Turn the lines below into a JSON list of strings, with one string for each line and any blank lines left out.
>> Begin ENTRIES SHOWN
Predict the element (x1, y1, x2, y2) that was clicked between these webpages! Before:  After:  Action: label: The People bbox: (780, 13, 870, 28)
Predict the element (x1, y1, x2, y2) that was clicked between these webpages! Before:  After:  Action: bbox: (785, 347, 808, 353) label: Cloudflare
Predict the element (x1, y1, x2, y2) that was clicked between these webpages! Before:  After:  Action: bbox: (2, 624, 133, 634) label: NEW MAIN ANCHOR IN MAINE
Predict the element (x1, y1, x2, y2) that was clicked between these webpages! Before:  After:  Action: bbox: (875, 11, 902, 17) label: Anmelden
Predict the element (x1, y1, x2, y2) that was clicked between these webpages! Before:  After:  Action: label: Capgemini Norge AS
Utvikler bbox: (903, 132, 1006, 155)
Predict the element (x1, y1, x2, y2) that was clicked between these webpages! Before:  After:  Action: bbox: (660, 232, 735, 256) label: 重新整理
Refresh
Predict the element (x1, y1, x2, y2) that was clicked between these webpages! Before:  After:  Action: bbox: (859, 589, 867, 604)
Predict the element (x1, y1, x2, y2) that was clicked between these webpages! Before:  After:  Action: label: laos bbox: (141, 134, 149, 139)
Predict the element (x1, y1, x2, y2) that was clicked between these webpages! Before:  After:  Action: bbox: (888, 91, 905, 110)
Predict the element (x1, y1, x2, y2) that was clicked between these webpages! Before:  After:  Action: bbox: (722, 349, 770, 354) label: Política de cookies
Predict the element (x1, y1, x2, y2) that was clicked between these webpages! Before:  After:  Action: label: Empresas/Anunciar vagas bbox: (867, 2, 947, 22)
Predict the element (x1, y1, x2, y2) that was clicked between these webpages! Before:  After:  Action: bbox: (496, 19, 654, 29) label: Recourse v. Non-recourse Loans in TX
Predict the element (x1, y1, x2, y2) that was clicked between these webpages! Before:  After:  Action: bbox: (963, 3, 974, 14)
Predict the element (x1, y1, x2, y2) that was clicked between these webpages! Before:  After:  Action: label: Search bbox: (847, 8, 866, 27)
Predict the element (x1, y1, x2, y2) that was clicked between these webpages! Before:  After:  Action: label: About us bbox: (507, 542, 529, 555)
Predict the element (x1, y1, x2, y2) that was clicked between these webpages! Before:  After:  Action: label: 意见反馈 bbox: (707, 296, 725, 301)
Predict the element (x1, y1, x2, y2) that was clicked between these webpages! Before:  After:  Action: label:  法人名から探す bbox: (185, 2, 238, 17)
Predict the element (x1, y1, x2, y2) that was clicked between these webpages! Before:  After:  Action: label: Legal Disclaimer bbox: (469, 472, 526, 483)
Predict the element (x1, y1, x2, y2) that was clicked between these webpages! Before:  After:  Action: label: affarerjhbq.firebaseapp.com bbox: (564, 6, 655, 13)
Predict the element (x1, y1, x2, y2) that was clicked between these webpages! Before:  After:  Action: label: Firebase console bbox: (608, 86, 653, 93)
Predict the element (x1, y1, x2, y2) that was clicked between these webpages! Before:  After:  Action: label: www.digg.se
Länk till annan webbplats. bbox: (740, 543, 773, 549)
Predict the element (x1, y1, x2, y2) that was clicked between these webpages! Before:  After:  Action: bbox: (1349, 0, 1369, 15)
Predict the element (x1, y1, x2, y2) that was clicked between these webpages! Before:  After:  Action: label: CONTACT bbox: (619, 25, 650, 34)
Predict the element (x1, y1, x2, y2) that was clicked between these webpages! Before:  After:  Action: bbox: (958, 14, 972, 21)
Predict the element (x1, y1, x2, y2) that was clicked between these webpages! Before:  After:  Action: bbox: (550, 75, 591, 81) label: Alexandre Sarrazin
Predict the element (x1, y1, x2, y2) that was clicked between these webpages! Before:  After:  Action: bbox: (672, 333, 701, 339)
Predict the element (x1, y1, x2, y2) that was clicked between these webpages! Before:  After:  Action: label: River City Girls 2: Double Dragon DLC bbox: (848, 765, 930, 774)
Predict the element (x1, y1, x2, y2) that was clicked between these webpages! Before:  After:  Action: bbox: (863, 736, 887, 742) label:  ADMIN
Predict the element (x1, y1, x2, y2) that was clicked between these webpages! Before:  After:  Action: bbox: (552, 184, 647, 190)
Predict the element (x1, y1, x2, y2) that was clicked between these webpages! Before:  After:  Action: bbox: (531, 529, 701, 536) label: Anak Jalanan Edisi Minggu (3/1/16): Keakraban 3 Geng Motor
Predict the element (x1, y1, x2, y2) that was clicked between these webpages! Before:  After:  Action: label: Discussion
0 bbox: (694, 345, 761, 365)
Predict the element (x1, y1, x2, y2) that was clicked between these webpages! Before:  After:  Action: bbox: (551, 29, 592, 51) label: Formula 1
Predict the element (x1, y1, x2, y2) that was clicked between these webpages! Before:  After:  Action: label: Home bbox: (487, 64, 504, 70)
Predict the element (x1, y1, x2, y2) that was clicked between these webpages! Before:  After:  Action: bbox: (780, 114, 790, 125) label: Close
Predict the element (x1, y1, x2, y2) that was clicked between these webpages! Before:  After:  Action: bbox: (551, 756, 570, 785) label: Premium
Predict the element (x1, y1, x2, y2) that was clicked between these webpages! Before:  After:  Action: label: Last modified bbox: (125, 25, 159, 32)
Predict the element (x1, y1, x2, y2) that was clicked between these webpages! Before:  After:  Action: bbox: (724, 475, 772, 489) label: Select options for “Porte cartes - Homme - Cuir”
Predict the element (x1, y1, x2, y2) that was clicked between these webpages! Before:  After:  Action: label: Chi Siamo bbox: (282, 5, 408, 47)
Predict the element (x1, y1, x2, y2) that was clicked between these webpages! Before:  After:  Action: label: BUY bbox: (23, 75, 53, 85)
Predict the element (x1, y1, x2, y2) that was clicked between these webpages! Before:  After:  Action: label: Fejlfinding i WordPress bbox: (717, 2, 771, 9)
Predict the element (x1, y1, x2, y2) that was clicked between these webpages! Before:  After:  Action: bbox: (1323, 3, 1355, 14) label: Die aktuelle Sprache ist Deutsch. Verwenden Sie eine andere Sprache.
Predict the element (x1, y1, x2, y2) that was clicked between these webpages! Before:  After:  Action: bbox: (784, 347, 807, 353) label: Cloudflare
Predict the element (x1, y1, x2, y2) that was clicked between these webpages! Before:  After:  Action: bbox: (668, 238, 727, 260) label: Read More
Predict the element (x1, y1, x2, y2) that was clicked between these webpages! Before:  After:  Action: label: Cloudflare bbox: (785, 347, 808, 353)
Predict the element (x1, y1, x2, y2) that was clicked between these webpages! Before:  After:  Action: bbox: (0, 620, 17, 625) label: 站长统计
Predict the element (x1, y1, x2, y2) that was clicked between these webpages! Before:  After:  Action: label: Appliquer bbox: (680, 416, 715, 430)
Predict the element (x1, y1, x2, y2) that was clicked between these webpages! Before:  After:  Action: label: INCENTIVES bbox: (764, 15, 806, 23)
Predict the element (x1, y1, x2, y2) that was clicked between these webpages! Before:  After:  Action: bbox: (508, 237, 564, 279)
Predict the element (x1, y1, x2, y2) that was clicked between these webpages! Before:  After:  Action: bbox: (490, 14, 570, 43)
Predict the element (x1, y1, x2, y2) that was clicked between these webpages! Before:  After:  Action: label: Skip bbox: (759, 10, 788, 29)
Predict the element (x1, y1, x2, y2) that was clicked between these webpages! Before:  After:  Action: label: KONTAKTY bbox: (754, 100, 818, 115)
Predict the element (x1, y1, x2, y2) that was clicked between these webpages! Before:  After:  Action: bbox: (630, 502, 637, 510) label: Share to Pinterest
>> End ENTRIES SHOWN
(REPLY TO THE TASK):
[
  "Predict the element (x1, y1, x2, y2) that was clicked between these webpages! Before:  After:  Action: label: The People bbox: (780, 13, 870, 28)",
  "Predict the element (x1, y1, x2, y2) that was clicked between these webpages! Before:  After:  Action: bbox: (785, 347, 808, 353) label: Cloudflare",
  "Predict the element (x1, y1, x2, y2) that was clicked between these webpages! Before:  After:  Action: bbox: (2, 624, 133, 634) label: NEW MAIN ANCHOR IN MAINE",
  "Predict the element (x1, y1, x2, y2) that was clicked between these webpages! Before:  After:  Action: bbox: (875, 11, 902, 17) label: Anmelden",
  "Predict the element (x1, y1, x2, y2) that was clicked between these webpages! Before:  After:  Action: label: Capgemini Norge AS",
  "Utvikler bbox: (903, 132, 1006, 155)",
  "Predict the element (x1, y1, x2, y2) that was clicked between these webpages! Before:  After:  Action: bbox: (660, 232, 735, 256) label: 重新整理",
  "Refresh",
  "Predict the element (x1, y1, x2, y2) that was clicked between these webpages! Before:  After:  Action: bbox: (859, 589, 867, 604)",
  "Predict the element (x1, y1, x2, y2) that was clicked between these webpages! Before:  After:  Action: label: laos bbox: (141, 134, 149, 139)",
  "Predict the element (x1, y1, x2, y2) that was clicked between these webpages! Before:  After:  Action: bbox: (888, 91, 905, 110)",
  "Predict the element (x1, y1, x2, y2) that was clicked between these webpages! Before:  After:  Action: bbox: (722, 349, 770, 354) label: Política de cookies",
  "Predict the element (x1, y1, x2, y2) that was clicked between these webpages! Before:  After:  Action: label: Empresas/Anunciar vagas bbox: (867, 2, 947, 22)",
  "Predict the element (x1, y1, x2, y2) that was clicked between these webpages! Before:  After:  Action: bbox: (496, 19, 654, 29) label: Recourse v. Non-recourse Loans in TX",
  "Predict the element (x1, y1, x2, y2) that was clicked between these webpages! Before:  After:  Action: bbox: (963, 3, 974, 14)",
  "Predict the element (x1, y1, x2, y2) that was clicked between these webpages! Before:  After:  Action: label: Search bbox: (847, 8, 866, 27)",
  "Predict the element (x1, y1, x2, y2) that was clicked between these webpages! Before:  After:  Action: label: About us bbox: (507, 542, 529, 555)",
  "Predict the element (x1, y1, x2, y2) that was clicked between these webpages! Before:  After:  Action: label: 意见反馈 bbox: (707, 296, 725, 301)",
  "Predict the element (x1, y1, x2, y2) that was clicked between these webpages! Before:  After:  Action: label:  法人名から探す bbox: (185, 2, 238, 17)",
  "Predict the element (x1, y1, x2, y2) that was clicked between these webpages! Before:  After:  Action: label: Legal Disclaimer bbox: (469, 472, 526, 483)",
  "Predict the element (x1, y1, x2, y2) that was clicked between these webpages! Before:  After:  Action: label: affarerjhbq.firebaseapp.com bbox: (564, 6, 655, 13)",
  "Predict the element (x1, y1, x2, y2) that was clicked between these webpages! Before:  After:  Action: label: Firebase console bbox: (608, 86, 653, 93)",
  "Predict the element (x1, y1, x2, y2) that was clicked between these webpages! Before:  After:  Action: label: www.digg.se",
  "Länk till annan webbplats. bbox: (740, 543, 773, 549)",
  "Predict the element (x1, y1, x2, y2) that was clicked between these webpages! Before:  After:  Action: bbox: (1349, 0, 1369, 15)",
  "Predict the element (x1, y1, x2, y2) that was clicked between these webpages! Before:  After:  Action: label: CONTACT bbox: (619, 25, 650, 34)",
  "Predict the element (x1, y1, x2, y2) that was clicked between these webpages! Before:  After:  Action: bbox: (958, 14, 972, 21)",
  "Predict the element (x1, y1, x2, y2) that was clicked between these webpages! Before:  After:  Action: bbox: (550, 75, 591, 81) label: Alexandre Sarrazin",
  "Predict the element (x1, y1, x2, y2) that was clicked between these webpages! Before:  After:  Action: bbox: (672, 333, 701, 339)",
  "Predict the element (x1, y1, x2, y2) that was clicked between these webpages! Before:  After:  Action: label: River City Girls 2: Double Dragon DLC bbox: (848, 765, 930, 774)",
  "Predict the element (x1, y1, x2, y2) that was clicked between these webpages! Before:  After:  Action: bbox: (863, 736, 887, 742) label:  ADMIN",
  "Predict the element (x1, y1, x2, y2) that was clicked between these webpages! Before:  After:  Action: bbox: (552, 184, 647, 190)",
  "Predict the element (x1, y1, x2, y2) that was clicked between these webpages! Before:  After:  Action: bbox: (531, 529, 701, 536) label: Anak Jalanan Edisi Minggu (3/1/16): Keakraban 3 Geng Motor",
  "Predict the element (x1, y1, x2, y2) that was clicked between these webpages! Before:  After:  Action: label: Discussion",
  "0 bbox: (694, 345, 761, 365)",
  "Predict the element (x1, y1, x2, y2) that was clicked between these webpages! Before:  After:  Action: bbox: (551, 29, 592, 51) label: Formula 1",
  "Predict the element (x1, y1, x2, y2) that was clicked between these webpages! Before:  After:  Action: label: Home bbox: (487, 64, 504, 70)",
  "Predict the element (x1, y1, x2, y2) that was clicked between these webpages! Before:  After:  Action: bbox: (780, 114, 790, 125) label: Close",
  "Predict the element (x1, y1, x2, y2) that was clicked between these webpages! Before:  After:  Action: bbox: (551, 756, 570, 785) label: Premium",
  "Predict the element (x1, y1, x2, y2) that was clicked between these webpages! Before:  After:  Action: label: Last modified bbox: (125, 25, 159, 32)",
  "Predict the element (x1, y1, x2, y2) that was clicked between these webpages! Before:  After:  Action: bbox: (724, 475, 772, 489) label: Select options for “Porte cartes - Homme - Cuir”",
  "Predict the element (x1, y1, x2, y2) that was clicked between these webpages! Before:  After:  Action: label: Chi Siamo bbox: (282, 5, 408, 47)",
  "Predict the element (x1, y1, x2, y2) that was clicked between these webpages! Before:  After:  Action: label: BUY bbox: (23, 75, 53, 85)",
  "Predict the element (x1, y1, x2, y2) that was clicked between these webpages! Before:  After:  Action: label: Fejlfinding i WordPress bbox: (717, 2, 771, 9)",
  "Predict the element (x1, y1, x2, y2) that was clicked between these webpages! Before:  After:  Action: bbox: (1323, 3, 1355, 14) label: Die aktuelle Sprache ist Deutsch. Verwenden Sie eine andere Sprache.",
  "Predict the element (x1, y1, x2, y2) that was clicked between these webpages! Before:  After:  Action: bbox: (784, 347, 807, 353) label: Cloudflare",
  "Predict the element (x1, y1, x2, y2) that was clicked between these webpages! Before:  After:  Action: bbox: (668, 238, 727, 260) label: Read More",
  "Predict the element (x1, y1, x2, y2) that was clicked between these webpages! Before:  After:  Action: label: Cloudflare bbox: (785, 347, 808, 353)",
  "Predict the element (x1, y1, x2, y2) that was clicked between these webpages! Before:  After:  Action: bbox: (0, 620, 17, 625) label: 站长统计",
  "Predict the element (x1, y1, x2, y2) that was clicked between these webpages! Before:  After:  Action: label: Appliquer bbox: (680, 416, 715, 430)",
  "Predict the element (x1, y1, x2, y2) that was clicked between these webpages! Before:  After:  Action: label: INCENTIVES bbox: (764, 15, 806, 23)",
  "Predict the element (x1, y1, x2, y2) that was clicked between these webpages! Before:  After:  Action: bbox: (508, 237, 564, 279)",
  "Predict the element (x1, y1, x2, y2) that was clicked between these webpages! Before:  After:  Action: bbox: (490, 14, 570, 43)",
  "Predict the element (x1, y1, x2, y2) that was clicked between these webpages! Before:  After:  Action: label: Skip bbox: (759, 10, 788, 29)",
  "Predict the element (x1, y1, x2, y2) that was clicked between these webpages! Before:  After:  Action: label: KONTAKTY bbox: (754, 100, 818, 115)",
  "Predict the element (x1, y1, x2, y2) that was clicked between these webpages! Before:  After:  Action: bbox: (630, 502, 637, 510) label: Share to Pinterest"
]